WHAT THE EXERCISE ASKS >>
The records that follow need to be output exactly as they are.

EXERCISE MATERIALS section start

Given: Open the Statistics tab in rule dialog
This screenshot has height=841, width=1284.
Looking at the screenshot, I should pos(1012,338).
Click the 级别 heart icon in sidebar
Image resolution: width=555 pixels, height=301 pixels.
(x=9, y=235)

EXERCISE MATERIALS section end

WRITTEN SOLUTION >>
Given: Open the Statistics tab in rule dialog
This screenshot has height=841, width=1284.
Looking at the screenshot, I should pos(1012,338).
Click the 级别 heart icon in sidebar
Image resolution: width=555 pixels, height=301 pixels.
(x=9, y=235)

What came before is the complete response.